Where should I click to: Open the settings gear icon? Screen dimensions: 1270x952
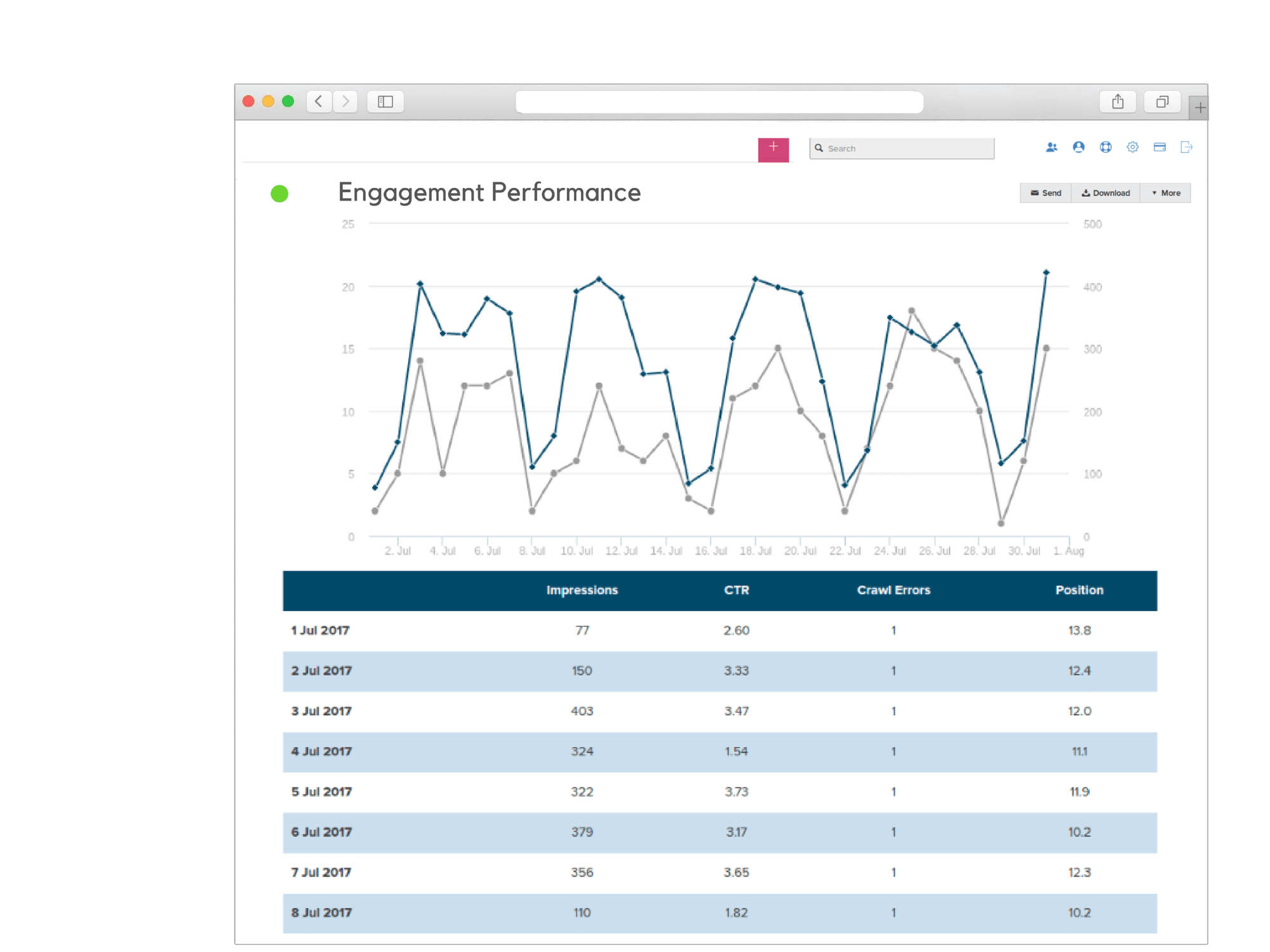coord(1132,147)
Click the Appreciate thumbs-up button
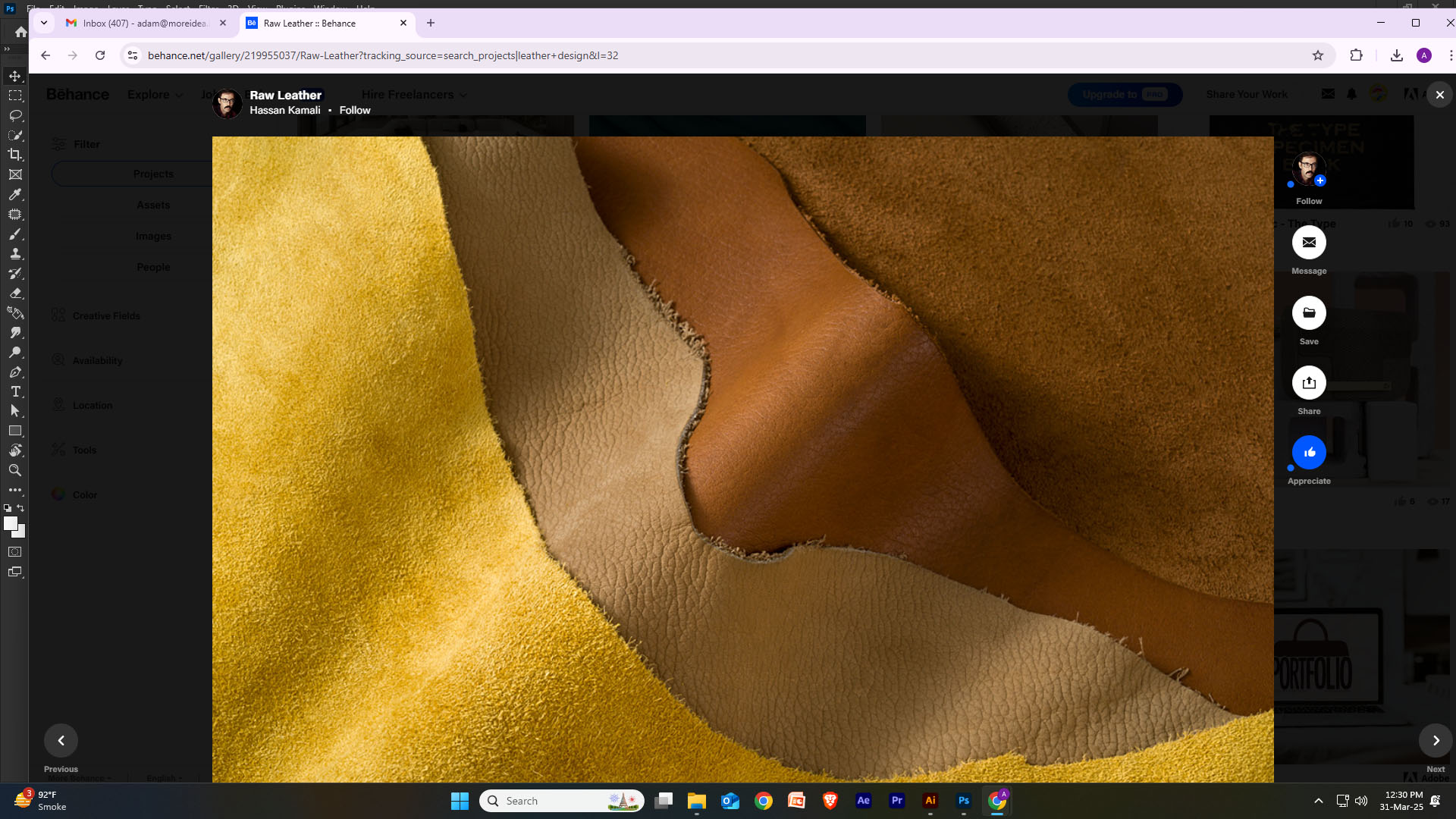This screenshot has width=1456, height=819. 1309,452
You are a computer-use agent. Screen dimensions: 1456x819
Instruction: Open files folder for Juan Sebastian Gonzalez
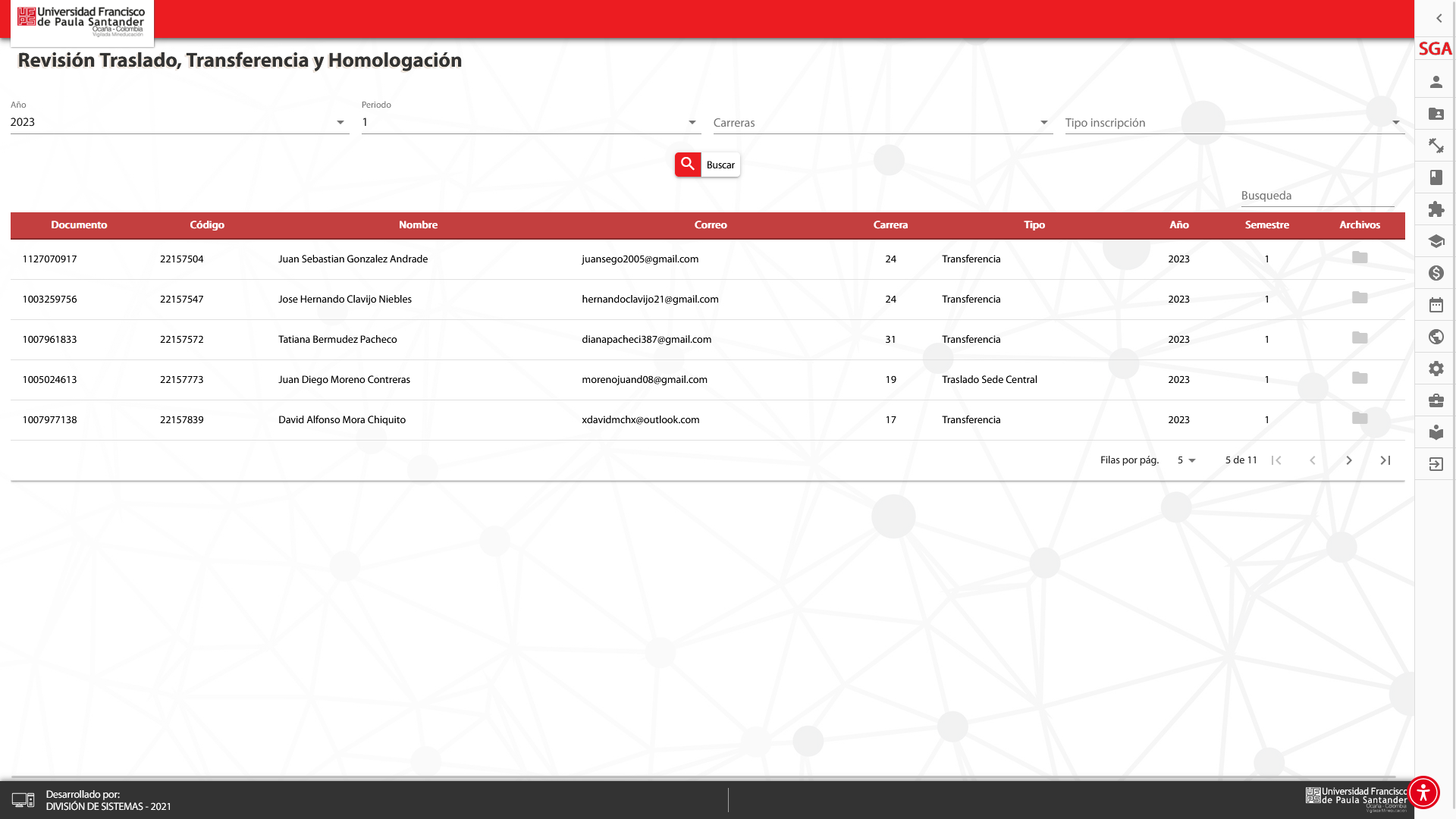tap(1359, 258)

• PROBLEM
Could you restate every entry above word for word, leaving out the pictures?

• SOLUTION FOR THIS EXERCISE
Where should I click to: Open the settings gear icon? Screen dimensions: 1270x952
coord(1132,147)
Click the Appreciate thumbs-up button
This screenshot has width=1456, height=819. 1309,452
You are a computer-use agent. Screen dimensions: 1456x819
Instruction: Open files folder for Juan Sebastian Gonzalez
tap(1359, 258)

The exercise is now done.